» What is being asked: The following data has a line with "Viewport: 1295px width, 489px" and a line with "Task: Expand the New Diagram title dropdown". Write out exactly those lines and all the lines between them.

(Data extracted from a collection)
►
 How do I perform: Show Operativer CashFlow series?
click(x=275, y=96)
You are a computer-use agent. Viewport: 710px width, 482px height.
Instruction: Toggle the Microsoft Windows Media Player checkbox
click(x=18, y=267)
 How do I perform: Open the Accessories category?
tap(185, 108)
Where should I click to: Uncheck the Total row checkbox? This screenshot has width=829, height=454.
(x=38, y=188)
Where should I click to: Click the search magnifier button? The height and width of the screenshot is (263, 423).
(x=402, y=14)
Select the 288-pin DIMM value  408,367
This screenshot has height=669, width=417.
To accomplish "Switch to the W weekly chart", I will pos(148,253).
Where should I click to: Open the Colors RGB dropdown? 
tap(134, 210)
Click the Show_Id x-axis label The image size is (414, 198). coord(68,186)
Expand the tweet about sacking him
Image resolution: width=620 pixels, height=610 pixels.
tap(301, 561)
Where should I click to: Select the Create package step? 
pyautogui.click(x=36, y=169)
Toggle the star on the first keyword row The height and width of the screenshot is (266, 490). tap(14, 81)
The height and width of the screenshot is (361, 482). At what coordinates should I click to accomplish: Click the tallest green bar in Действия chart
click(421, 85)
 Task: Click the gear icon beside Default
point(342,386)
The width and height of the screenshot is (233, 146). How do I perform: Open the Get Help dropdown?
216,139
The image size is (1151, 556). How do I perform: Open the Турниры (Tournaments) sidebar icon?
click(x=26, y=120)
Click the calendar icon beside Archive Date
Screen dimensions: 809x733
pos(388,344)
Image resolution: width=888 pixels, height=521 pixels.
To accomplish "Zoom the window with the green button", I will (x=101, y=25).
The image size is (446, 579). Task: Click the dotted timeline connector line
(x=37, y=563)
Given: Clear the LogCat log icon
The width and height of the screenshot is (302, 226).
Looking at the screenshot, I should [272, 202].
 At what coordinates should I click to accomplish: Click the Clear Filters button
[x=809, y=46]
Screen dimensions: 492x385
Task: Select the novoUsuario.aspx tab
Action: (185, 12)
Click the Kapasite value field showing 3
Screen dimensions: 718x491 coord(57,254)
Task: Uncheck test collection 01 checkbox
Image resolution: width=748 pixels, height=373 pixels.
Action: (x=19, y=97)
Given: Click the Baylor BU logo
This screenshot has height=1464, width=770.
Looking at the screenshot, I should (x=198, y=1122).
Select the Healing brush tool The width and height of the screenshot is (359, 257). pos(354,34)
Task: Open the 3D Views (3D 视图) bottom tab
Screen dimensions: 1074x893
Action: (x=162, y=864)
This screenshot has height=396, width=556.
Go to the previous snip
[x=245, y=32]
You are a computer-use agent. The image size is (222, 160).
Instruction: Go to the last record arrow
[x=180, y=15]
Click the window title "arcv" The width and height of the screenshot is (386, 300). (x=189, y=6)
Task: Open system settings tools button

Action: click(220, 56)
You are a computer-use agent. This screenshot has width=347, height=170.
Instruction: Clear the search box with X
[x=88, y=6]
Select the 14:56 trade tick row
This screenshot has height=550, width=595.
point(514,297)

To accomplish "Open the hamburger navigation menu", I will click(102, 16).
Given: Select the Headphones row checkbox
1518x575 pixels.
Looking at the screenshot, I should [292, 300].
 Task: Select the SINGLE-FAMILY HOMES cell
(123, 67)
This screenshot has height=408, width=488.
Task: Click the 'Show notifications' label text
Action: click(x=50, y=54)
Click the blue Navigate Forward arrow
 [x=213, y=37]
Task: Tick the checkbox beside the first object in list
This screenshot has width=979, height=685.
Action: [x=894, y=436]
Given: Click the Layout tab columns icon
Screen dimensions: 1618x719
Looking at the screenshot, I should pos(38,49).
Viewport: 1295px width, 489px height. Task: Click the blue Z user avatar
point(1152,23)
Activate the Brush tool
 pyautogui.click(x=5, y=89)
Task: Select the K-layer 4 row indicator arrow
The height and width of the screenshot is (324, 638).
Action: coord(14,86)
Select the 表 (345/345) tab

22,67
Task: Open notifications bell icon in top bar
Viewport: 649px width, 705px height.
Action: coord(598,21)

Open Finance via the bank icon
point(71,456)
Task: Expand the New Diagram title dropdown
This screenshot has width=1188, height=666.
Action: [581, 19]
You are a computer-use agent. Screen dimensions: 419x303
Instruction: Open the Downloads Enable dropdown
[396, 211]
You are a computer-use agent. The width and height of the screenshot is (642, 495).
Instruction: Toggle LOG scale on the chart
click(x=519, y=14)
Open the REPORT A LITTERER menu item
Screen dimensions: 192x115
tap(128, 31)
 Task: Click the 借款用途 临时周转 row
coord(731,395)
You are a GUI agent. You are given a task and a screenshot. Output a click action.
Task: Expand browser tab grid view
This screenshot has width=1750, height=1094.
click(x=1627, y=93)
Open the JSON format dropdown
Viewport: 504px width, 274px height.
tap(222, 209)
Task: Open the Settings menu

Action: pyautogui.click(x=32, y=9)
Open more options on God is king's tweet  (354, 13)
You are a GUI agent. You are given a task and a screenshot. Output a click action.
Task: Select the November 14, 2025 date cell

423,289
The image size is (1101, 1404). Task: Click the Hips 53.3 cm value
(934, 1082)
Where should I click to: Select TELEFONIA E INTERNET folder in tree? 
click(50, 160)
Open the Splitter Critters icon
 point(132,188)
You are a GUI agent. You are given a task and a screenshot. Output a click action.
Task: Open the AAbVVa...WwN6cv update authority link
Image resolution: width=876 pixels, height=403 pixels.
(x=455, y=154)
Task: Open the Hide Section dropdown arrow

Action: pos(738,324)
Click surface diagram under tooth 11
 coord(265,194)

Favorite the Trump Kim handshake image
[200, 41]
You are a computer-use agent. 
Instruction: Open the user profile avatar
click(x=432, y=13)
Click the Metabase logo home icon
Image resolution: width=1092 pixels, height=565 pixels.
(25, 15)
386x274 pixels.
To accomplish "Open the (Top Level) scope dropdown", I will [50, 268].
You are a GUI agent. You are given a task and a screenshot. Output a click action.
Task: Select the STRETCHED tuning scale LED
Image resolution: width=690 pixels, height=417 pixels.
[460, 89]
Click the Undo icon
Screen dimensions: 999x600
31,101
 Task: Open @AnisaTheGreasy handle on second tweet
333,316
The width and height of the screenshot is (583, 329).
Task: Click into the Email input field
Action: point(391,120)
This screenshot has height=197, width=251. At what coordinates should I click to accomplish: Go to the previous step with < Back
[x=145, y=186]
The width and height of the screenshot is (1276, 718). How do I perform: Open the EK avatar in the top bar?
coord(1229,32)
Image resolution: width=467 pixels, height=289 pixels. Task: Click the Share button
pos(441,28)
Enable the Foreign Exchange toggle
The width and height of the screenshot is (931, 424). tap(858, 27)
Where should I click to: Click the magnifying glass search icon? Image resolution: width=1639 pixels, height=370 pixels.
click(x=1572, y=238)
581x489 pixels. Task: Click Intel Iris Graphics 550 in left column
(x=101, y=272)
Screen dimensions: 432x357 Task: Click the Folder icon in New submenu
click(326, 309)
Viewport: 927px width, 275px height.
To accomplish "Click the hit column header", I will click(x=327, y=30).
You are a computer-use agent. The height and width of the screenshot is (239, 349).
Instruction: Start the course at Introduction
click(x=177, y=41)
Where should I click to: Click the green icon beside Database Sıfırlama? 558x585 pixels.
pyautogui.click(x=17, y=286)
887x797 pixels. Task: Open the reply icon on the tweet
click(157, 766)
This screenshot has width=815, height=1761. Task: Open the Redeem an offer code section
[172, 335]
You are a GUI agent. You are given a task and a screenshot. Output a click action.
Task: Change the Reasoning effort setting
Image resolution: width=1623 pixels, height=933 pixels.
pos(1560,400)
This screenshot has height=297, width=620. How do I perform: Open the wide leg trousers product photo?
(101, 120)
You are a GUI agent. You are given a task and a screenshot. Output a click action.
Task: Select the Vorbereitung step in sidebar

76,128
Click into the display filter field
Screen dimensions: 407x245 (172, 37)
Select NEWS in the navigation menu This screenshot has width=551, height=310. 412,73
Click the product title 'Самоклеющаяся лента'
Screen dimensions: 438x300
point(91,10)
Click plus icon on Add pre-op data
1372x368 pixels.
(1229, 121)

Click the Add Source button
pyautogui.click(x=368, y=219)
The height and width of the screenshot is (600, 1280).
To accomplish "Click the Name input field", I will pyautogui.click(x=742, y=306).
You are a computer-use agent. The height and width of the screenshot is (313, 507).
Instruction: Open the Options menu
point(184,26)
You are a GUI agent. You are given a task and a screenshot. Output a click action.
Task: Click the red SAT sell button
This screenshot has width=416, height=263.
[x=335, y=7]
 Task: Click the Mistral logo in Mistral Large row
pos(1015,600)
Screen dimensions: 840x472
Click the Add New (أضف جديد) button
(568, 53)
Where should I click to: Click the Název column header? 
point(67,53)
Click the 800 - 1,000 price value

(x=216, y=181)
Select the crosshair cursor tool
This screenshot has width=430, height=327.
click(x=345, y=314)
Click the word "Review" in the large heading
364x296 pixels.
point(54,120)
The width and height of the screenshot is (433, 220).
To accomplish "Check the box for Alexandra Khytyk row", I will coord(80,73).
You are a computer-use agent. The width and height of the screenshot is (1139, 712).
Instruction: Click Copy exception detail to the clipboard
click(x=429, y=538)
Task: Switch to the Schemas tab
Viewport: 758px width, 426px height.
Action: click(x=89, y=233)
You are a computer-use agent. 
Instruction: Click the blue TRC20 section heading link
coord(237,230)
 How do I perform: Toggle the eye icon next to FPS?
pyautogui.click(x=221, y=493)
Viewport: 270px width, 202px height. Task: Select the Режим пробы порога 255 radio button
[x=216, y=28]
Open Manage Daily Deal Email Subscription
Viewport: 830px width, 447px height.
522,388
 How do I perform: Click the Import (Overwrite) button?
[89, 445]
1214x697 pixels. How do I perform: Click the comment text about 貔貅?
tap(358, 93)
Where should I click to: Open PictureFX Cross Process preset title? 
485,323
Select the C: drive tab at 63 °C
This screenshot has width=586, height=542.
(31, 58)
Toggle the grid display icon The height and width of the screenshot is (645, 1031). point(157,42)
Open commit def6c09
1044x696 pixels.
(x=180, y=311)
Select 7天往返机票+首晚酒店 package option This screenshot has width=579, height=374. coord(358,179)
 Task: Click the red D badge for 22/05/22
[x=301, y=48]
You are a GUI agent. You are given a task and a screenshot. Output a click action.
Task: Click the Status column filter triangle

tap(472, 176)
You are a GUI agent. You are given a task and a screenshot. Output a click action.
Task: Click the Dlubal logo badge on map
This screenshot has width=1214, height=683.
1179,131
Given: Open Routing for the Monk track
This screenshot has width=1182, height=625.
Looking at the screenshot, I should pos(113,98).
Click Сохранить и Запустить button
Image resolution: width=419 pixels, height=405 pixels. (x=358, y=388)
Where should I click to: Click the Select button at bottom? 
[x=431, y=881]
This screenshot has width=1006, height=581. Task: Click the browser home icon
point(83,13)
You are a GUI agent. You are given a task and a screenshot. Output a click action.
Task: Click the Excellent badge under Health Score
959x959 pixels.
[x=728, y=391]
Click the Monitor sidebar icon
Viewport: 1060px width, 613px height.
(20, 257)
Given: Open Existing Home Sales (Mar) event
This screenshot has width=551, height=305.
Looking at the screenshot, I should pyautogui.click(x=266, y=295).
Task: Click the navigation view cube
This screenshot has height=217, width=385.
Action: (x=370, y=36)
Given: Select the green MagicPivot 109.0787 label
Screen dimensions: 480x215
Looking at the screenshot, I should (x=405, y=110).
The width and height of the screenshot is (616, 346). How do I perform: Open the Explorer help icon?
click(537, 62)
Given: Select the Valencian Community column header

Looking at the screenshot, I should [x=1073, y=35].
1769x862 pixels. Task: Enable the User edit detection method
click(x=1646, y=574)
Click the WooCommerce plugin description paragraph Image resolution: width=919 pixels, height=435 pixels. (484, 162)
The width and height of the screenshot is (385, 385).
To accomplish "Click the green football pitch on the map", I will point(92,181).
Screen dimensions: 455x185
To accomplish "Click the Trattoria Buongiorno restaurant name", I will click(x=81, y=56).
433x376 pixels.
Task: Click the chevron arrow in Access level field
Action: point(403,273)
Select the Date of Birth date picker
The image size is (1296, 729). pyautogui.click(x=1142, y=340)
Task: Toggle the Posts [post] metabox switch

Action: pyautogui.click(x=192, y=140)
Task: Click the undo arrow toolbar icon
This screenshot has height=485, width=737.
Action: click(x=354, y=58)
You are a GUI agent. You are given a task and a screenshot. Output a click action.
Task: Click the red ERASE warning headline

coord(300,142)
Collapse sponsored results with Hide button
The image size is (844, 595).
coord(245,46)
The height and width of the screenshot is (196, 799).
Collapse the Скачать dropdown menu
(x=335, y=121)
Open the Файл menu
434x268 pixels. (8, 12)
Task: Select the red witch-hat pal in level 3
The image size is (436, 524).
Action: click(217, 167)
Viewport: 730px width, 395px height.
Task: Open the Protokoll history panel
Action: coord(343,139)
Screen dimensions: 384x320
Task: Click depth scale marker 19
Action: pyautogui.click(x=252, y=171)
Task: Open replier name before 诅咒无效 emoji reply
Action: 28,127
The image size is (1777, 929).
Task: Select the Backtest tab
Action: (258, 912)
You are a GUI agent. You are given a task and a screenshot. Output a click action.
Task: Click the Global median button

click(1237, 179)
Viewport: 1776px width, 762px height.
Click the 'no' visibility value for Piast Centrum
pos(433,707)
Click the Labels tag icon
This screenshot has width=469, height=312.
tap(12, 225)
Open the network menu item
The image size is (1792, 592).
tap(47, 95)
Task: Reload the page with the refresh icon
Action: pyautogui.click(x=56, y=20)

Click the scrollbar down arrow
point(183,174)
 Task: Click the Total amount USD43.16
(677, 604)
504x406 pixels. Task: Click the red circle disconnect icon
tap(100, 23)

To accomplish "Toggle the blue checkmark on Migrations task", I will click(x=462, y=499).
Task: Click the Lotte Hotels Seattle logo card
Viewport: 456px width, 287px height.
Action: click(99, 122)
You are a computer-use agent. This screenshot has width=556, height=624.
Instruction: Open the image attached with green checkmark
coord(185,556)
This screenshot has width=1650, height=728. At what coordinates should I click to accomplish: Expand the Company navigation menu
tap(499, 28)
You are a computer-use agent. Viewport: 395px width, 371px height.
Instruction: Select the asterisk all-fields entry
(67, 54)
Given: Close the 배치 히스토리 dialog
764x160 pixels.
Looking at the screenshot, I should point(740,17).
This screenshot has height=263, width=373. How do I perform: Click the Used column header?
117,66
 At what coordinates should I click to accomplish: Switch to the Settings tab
◄
» Answer section:
Viewport: 1295px width, 489px height. Task: Click the blue Z user avatar
point(1152,23)
Activate the Brush tool
 pyautogui.click(x=5, y=89)
Task: Select the K-layer 4 row indicator arrow
The height and width of the screenshot is (324, 638).
Action: coord(14,86)
Select the 表 (345/345) tab

22,67
Task: Open notifications bell icon in top bar
Viewport: 649px width, 705px height.
Action: coord(598,21)

Open Finance via the bank icon
point(71,456)
Task: Expand the New Diagram title dropdown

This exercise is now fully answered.